## EXTRACTED INFORMATION:
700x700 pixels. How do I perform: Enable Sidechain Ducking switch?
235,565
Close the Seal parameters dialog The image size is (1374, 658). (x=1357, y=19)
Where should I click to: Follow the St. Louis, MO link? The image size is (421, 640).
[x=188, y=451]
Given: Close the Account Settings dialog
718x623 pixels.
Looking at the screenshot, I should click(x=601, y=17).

---

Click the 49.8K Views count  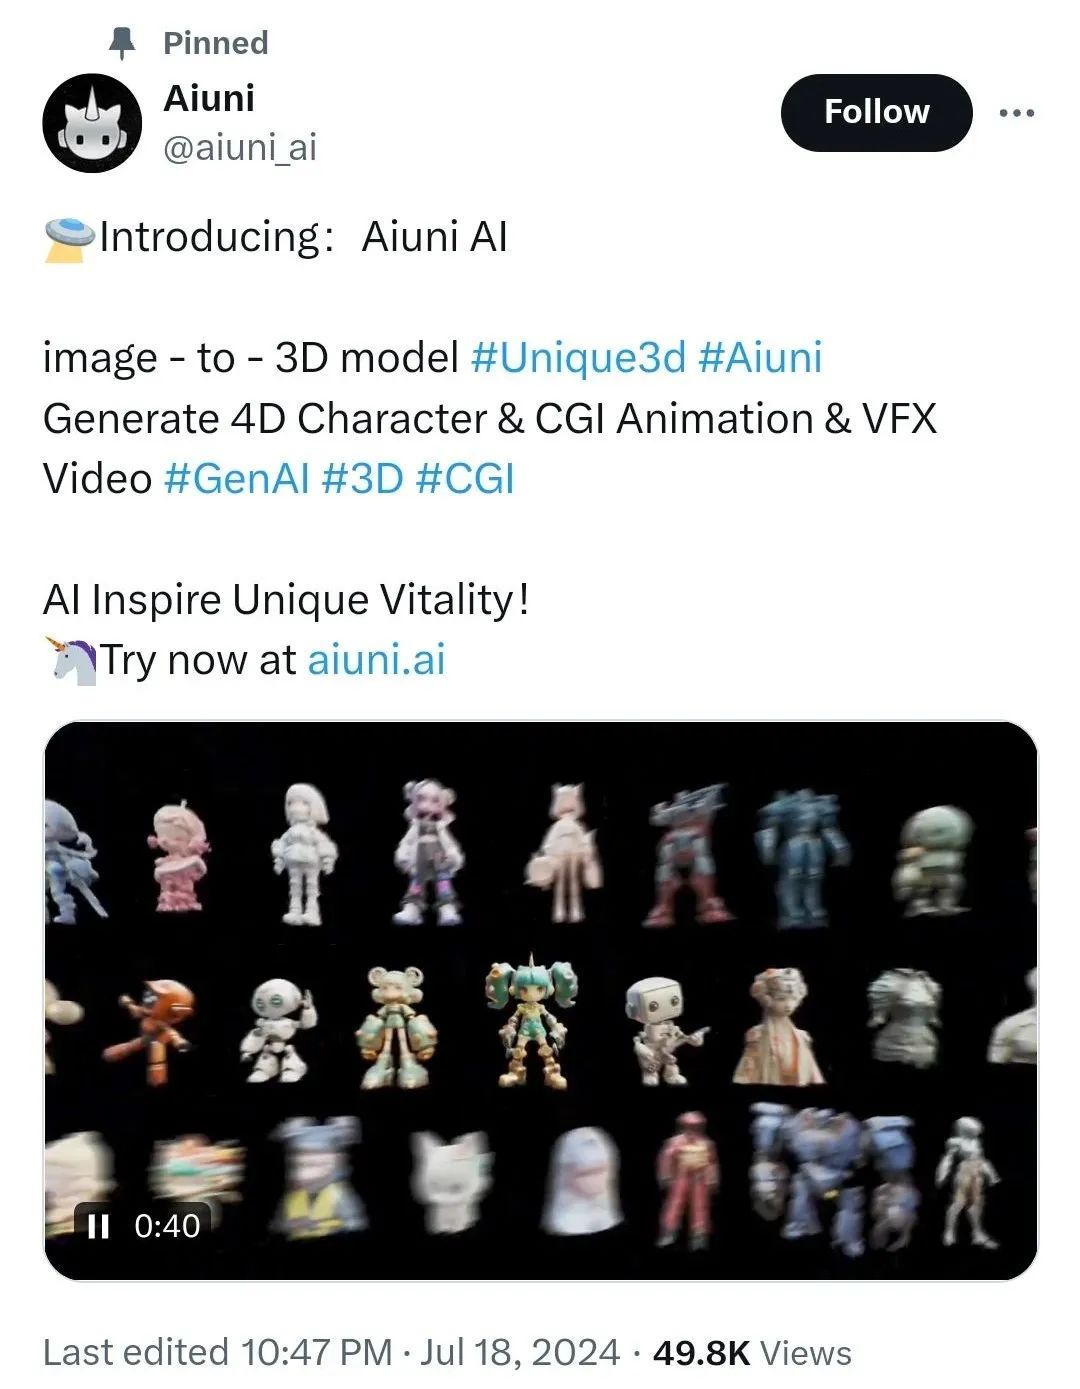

---

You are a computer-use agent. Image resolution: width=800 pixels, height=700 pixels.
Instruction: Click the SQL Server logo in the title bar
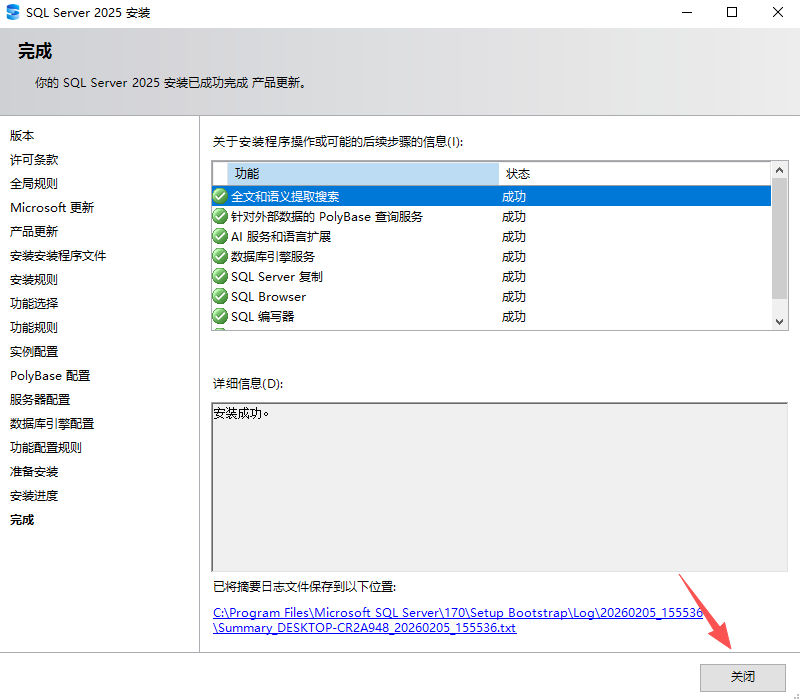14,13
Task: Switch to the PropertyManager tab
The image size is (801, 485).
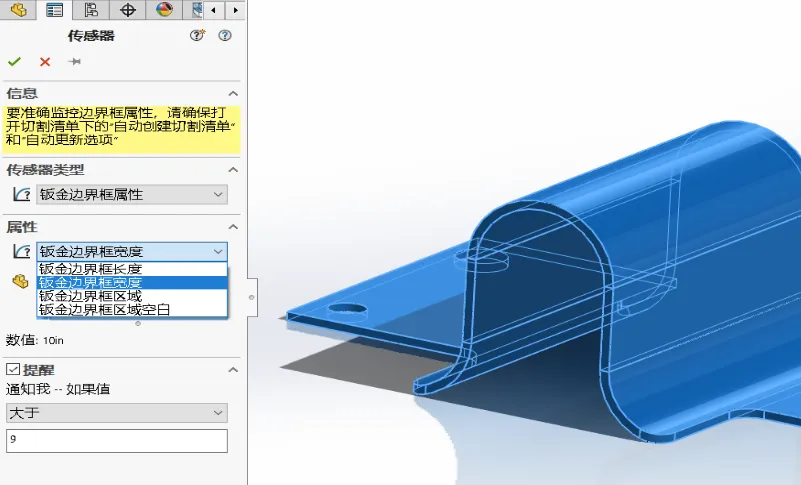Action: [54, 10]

## WHAT YOU ARE ASKED TO DO:
If a line contains the word "dialog", it counts; please state how many such lines the records above have, and nothing more.

## SOLUTION BELOW:
2